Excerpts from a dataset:

▬▬▬

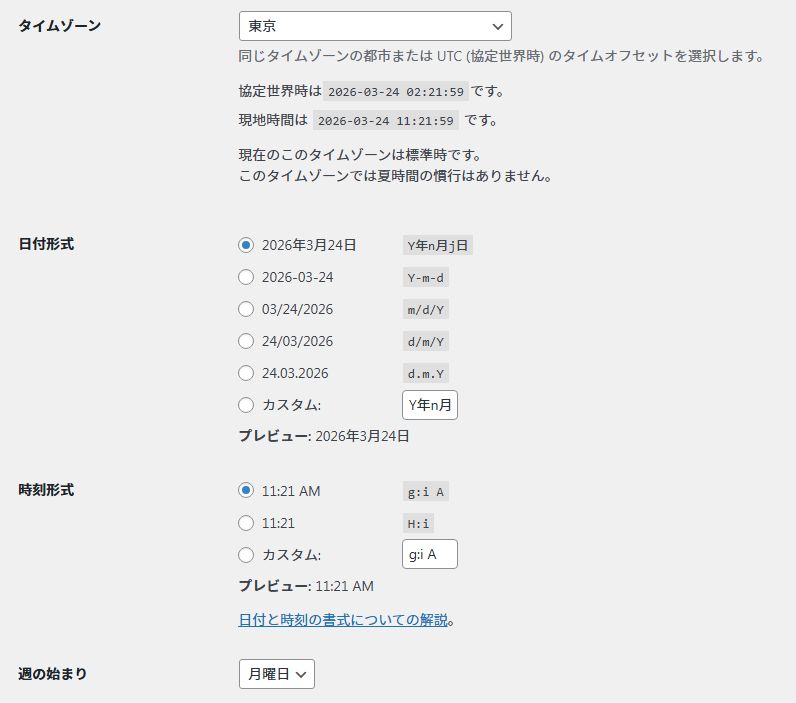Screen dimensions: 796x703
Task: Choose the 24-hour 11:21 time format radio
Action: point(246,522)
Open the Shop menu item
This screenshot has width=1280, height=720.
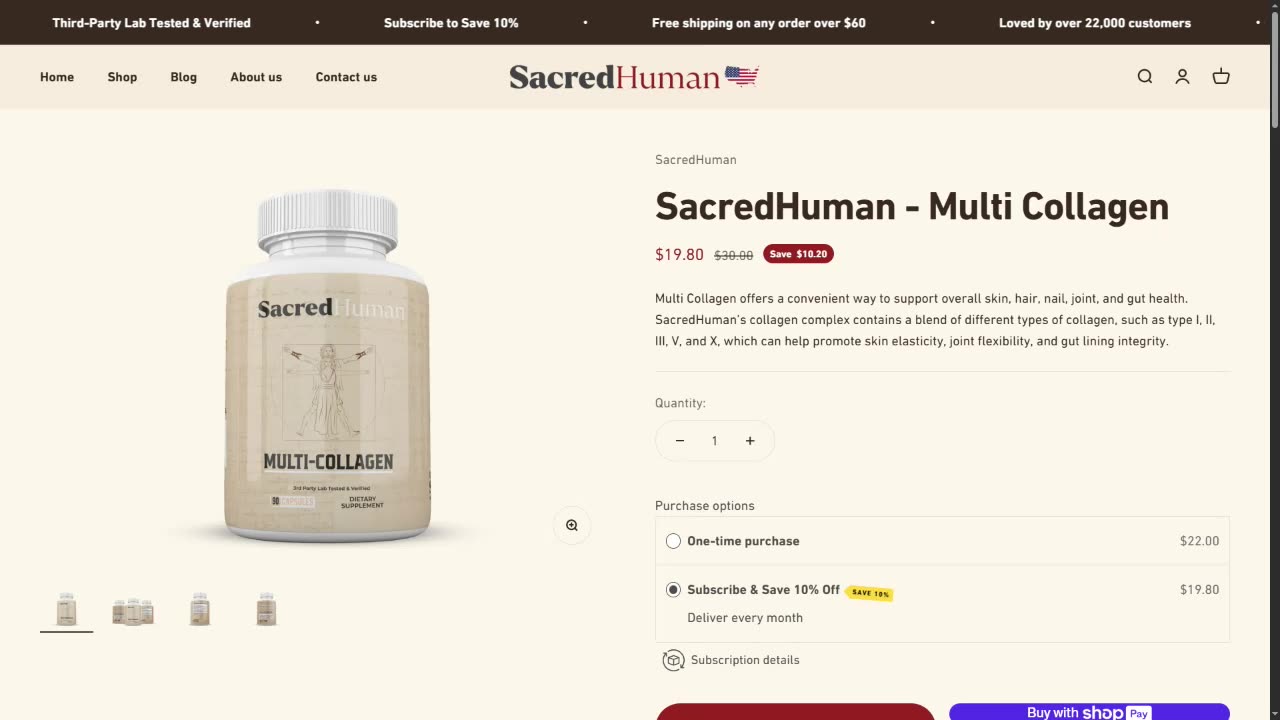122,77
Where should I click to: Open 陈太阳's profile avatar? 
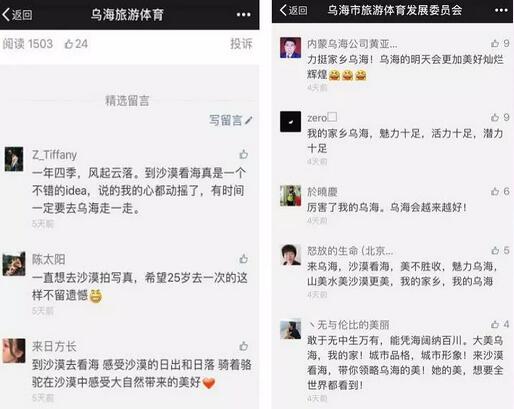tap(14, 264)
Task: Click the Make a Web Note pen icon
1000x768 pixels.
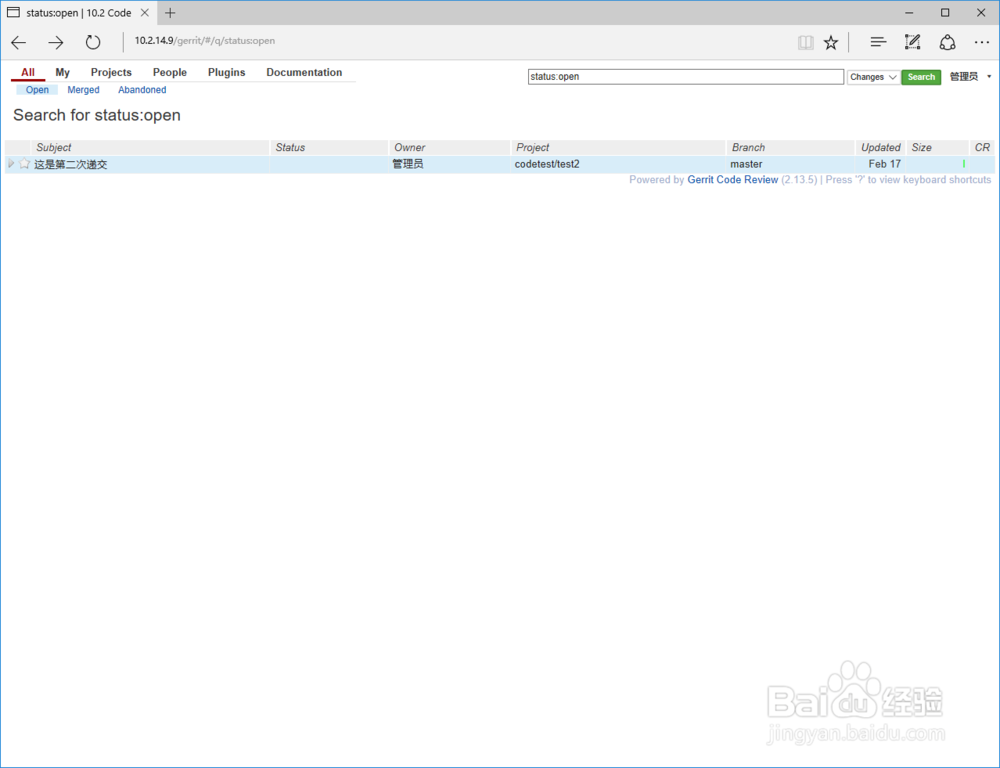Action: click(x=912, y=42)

▬▬▬

Work instruction:
Your answer must be the lines from the one containing "This screenshot has width=1280, height=720." through the final line of the entries, duplicated exactly, with both ends kept and all pictures left out.

Exercise solution:
This screenshot has width=1280, height=720.
122,77
Where should I click to: Open 陈太阳's profile avatar? 
tap(14, 264)
Task: Click the Make a Web Note pen icon
1000x768 pixels.
Action: click(x=912, y=42)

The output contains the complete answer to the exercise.